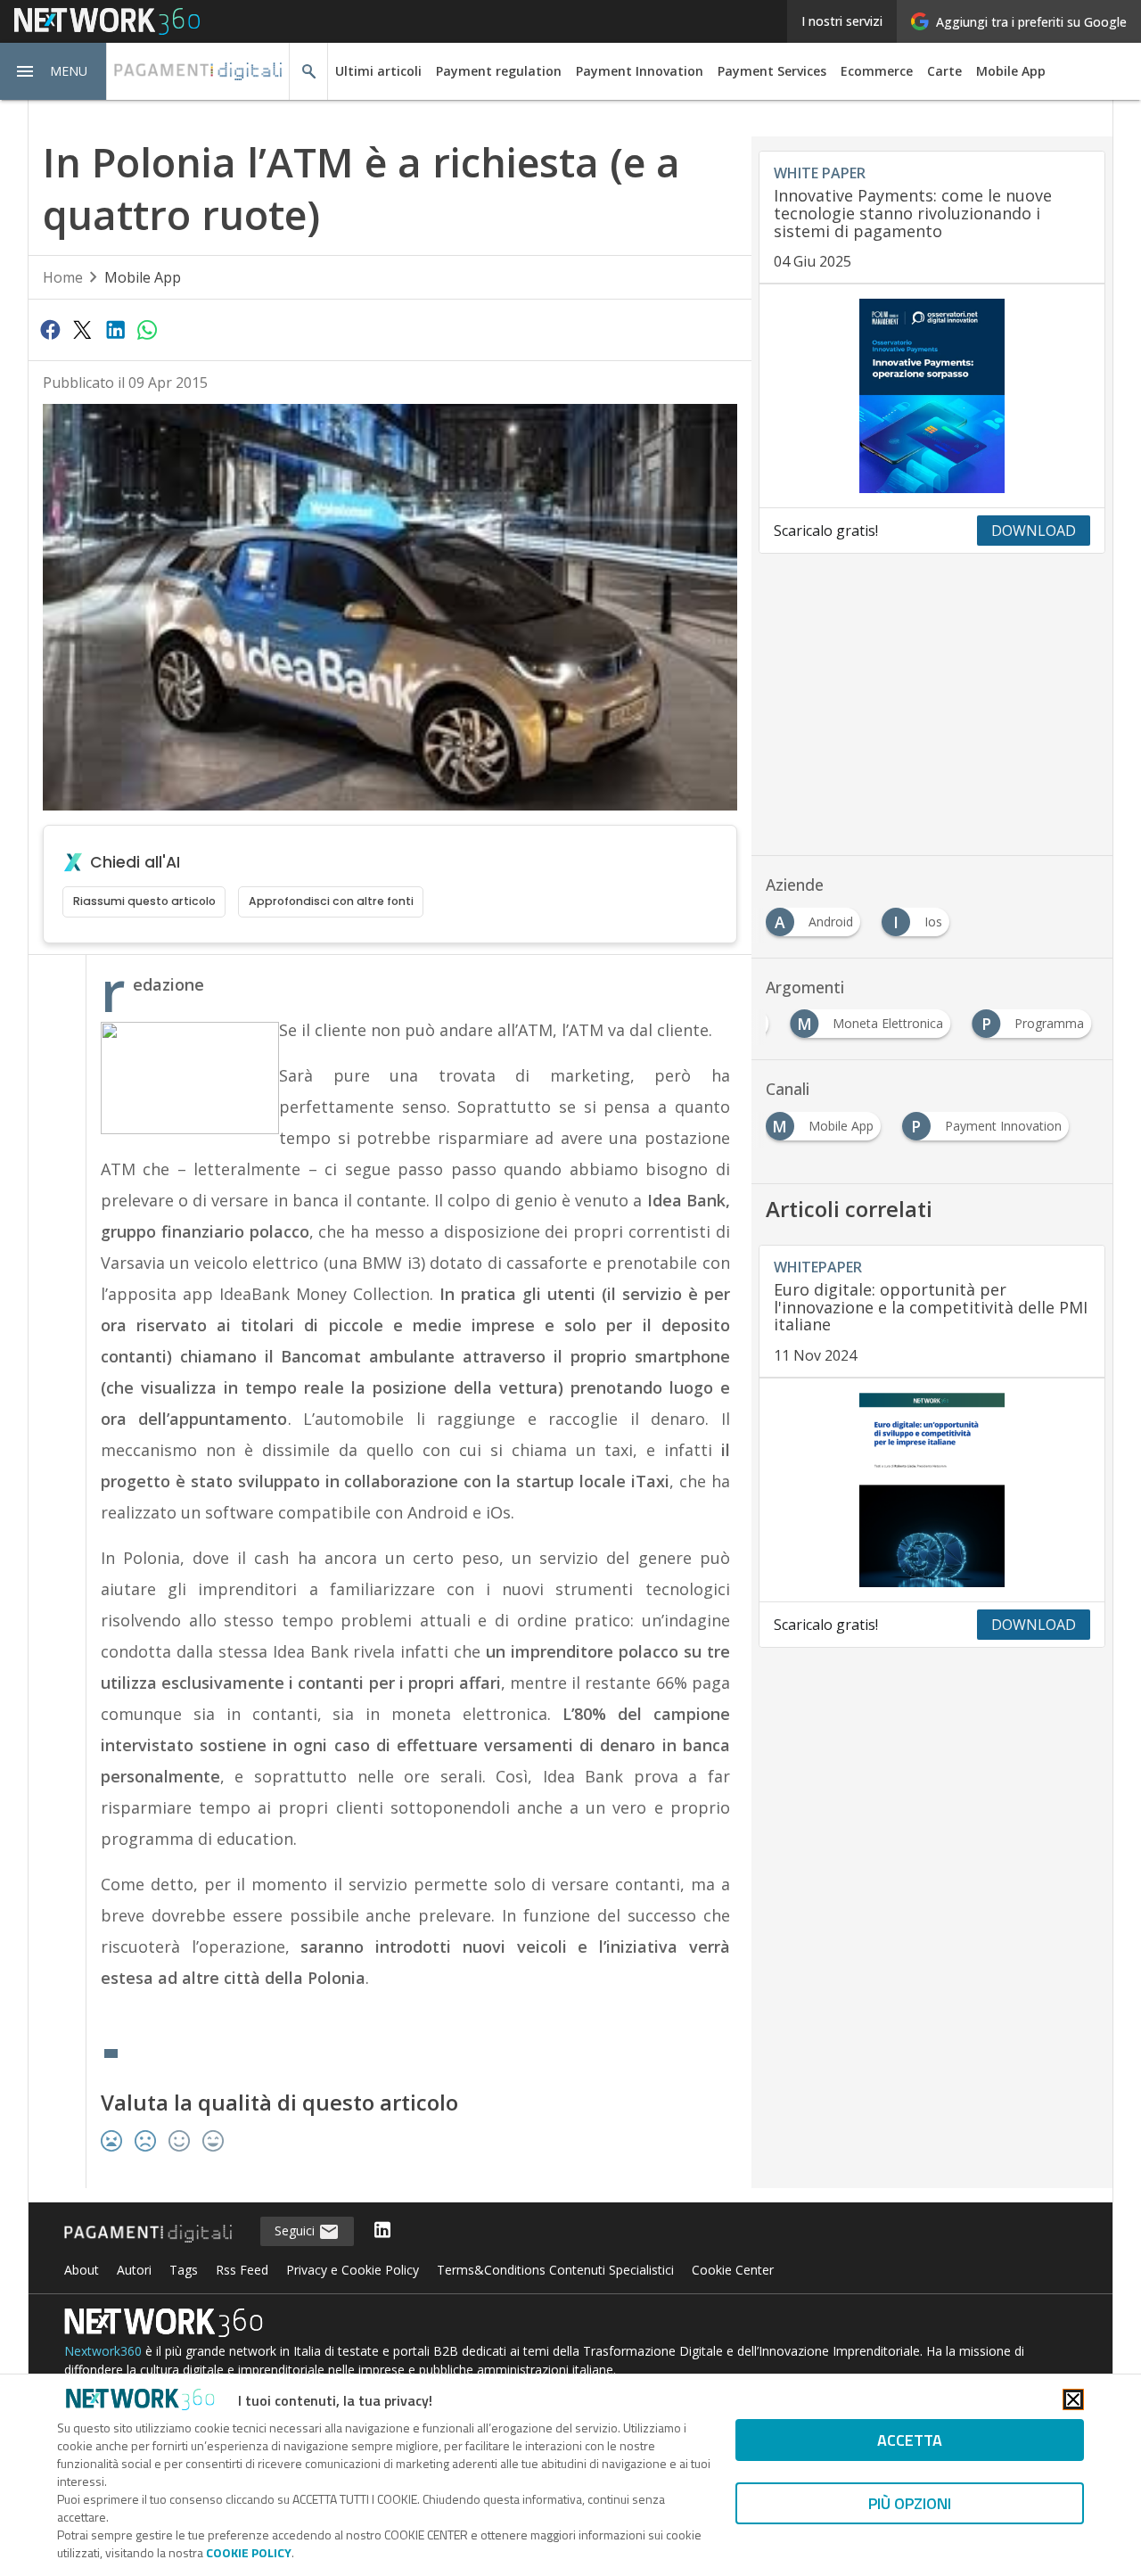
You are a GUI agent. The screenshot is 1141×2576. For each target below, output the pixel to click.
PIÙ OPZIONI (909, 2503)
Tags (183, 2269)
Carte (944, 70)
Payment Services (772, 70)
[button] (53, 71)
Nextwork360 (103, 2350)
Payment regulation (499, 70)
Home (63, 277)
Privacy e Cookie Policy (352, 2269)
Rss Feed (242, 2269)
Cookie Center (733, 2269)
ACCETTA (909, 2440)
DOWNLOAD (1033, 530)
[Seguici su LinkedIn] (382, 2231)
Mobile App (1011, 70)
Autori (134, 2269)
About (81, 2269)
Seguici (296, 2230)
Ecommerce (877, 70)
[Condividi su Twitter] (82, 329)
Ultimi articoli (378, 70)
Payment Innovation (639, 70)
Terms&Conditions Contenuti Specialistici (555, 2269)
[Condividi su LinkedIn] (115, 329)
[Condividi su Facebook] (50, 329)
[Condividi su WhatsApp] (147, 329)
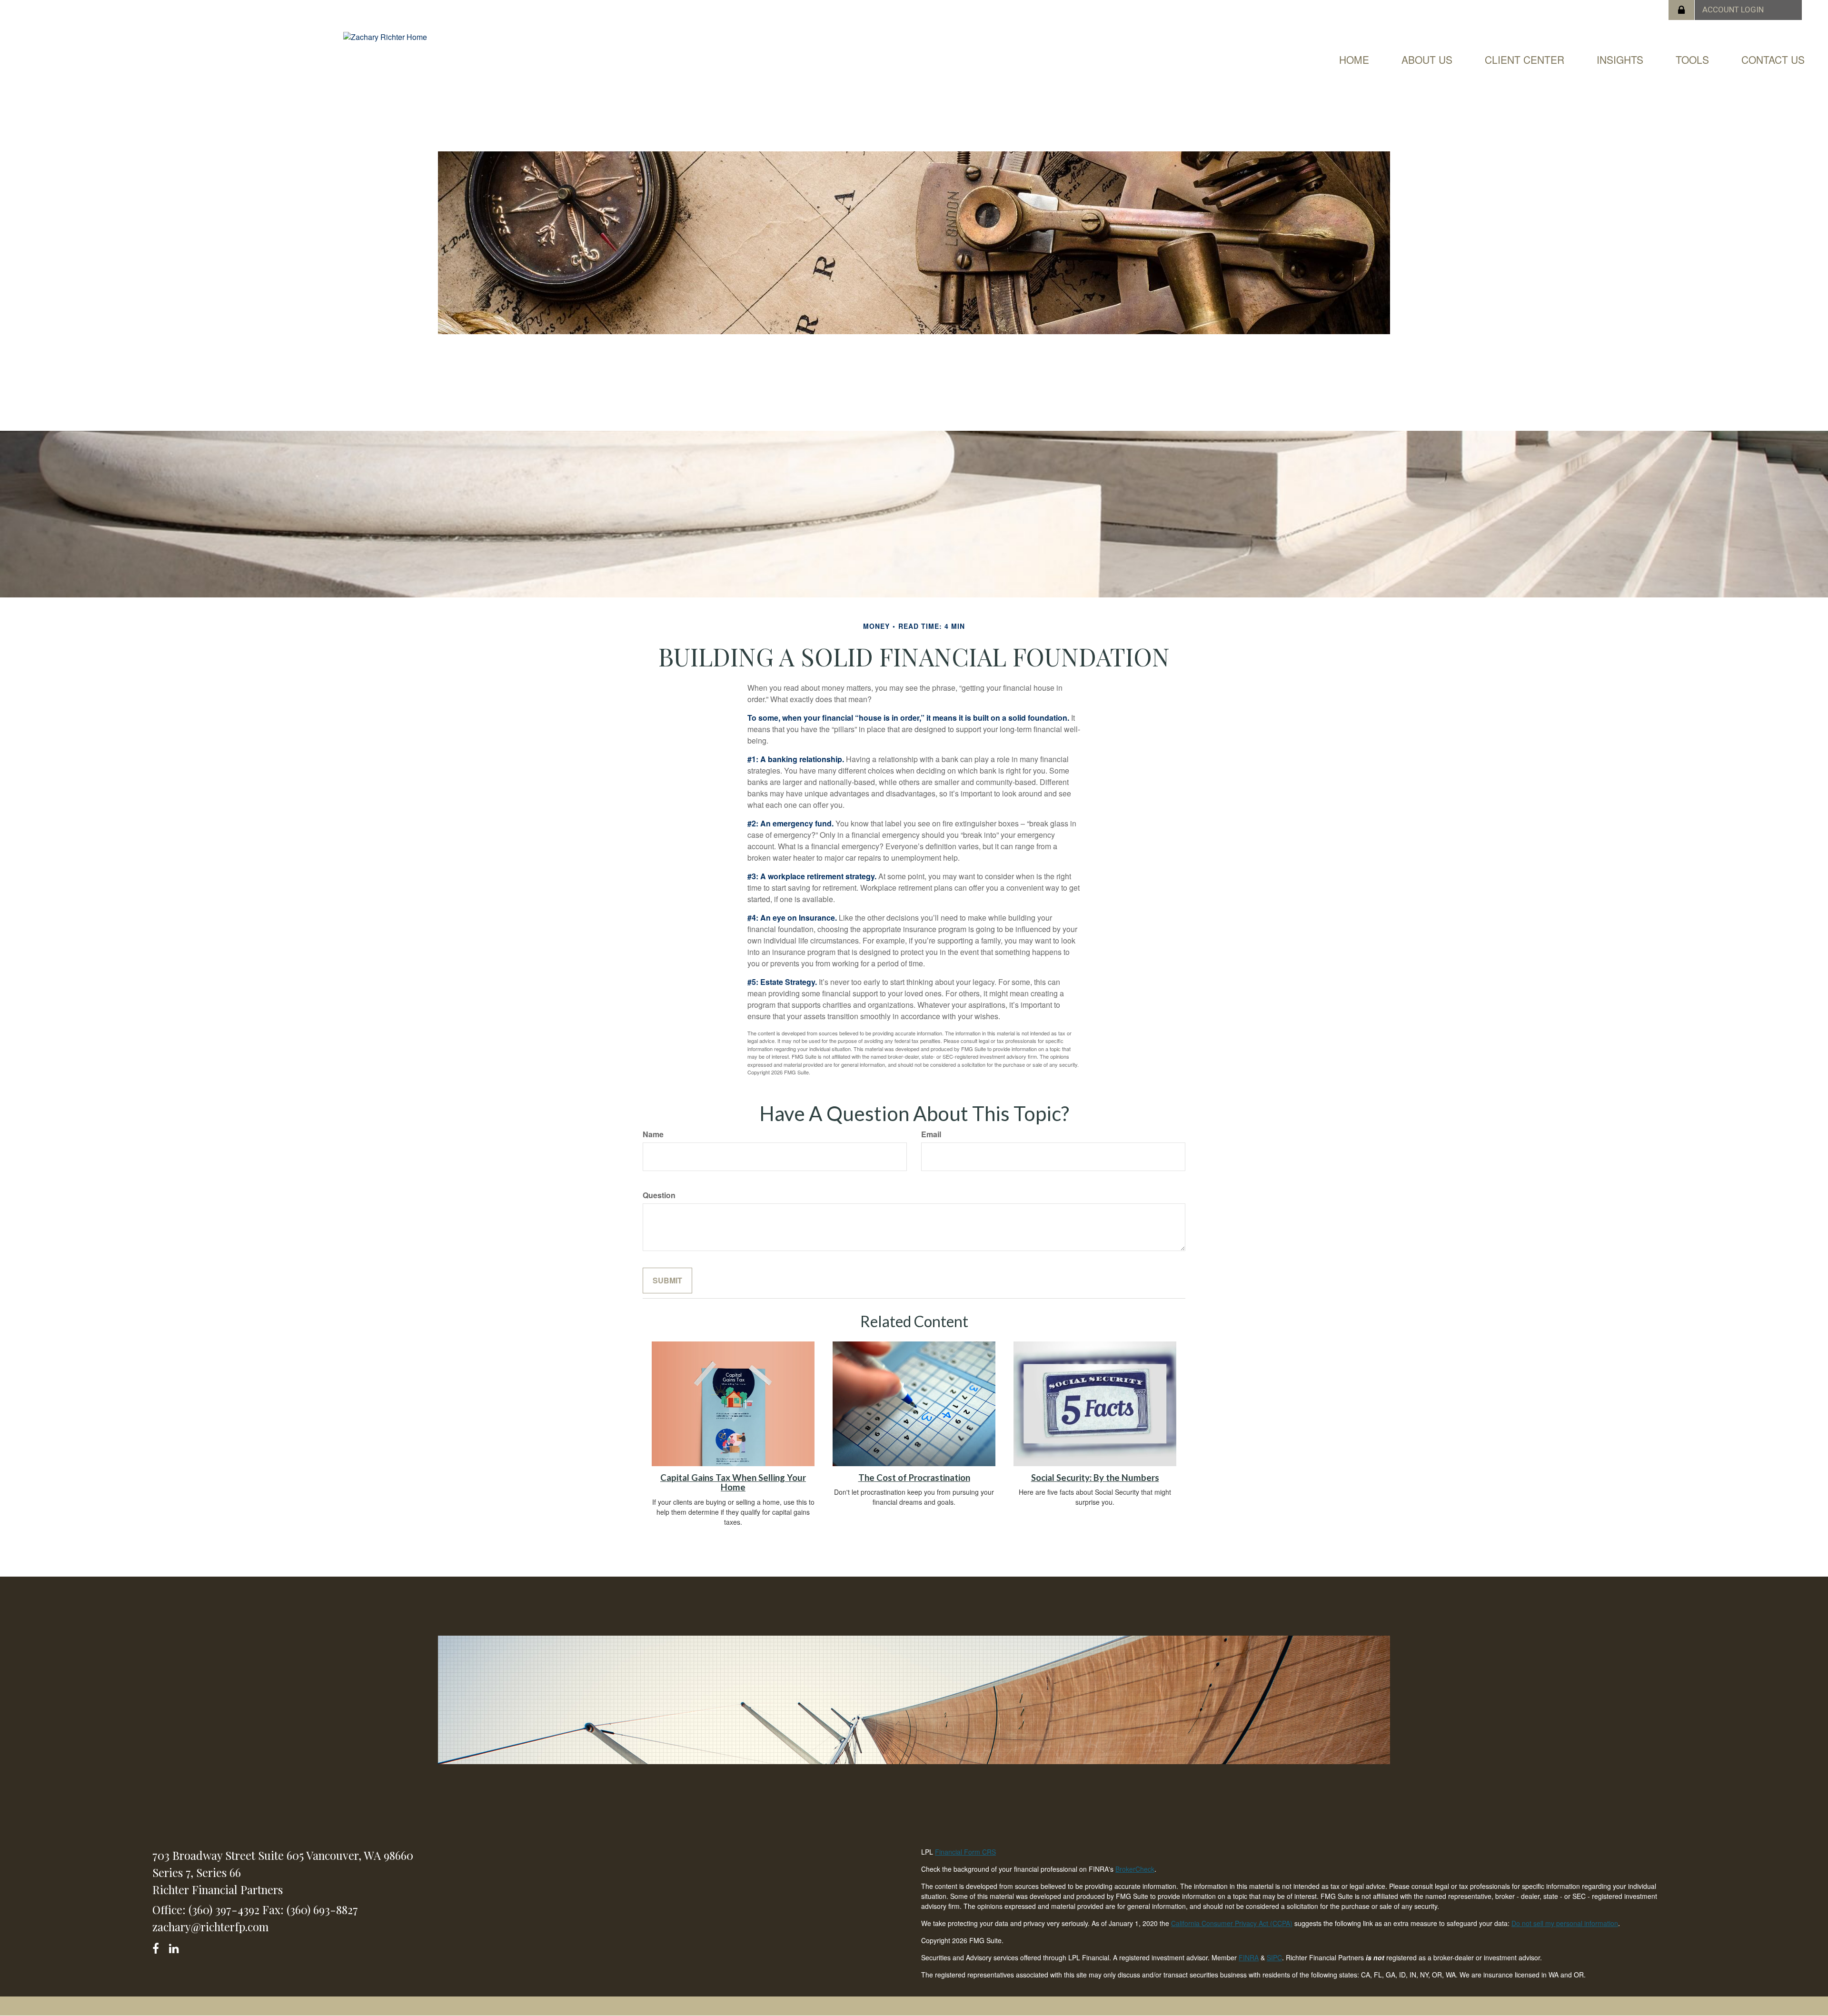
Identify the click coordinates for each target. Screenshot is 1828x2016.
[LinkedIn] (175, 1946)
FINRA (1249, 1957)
----
◆ Work instruction: Look above for the line containing "Seguici (296, 2230)", then copy exactly from it through the line containing "[LinkedIn] (175, 1946)", keeping both and leaving out pictures. Add nothing else.

◆ Expected answer:
Seguici (296, 2230)
Ecommerce (877, 70)
[Condividi su Twitter] (82, 329)
Ultimi articoli (378, 70)
Payment Innovation (639, 70)
Terms&Conditions Contenuti Specialistici (555, 2269)
[Condividi su LinkedIn] (115, 329)
[Condividi su Facebook] (50, 329)
[Condividi su WhatsApp] (147, 329)
Identify the click coordinates for each target. Screenshot is 1828x2016.
[LinkedIn] (175, 1946)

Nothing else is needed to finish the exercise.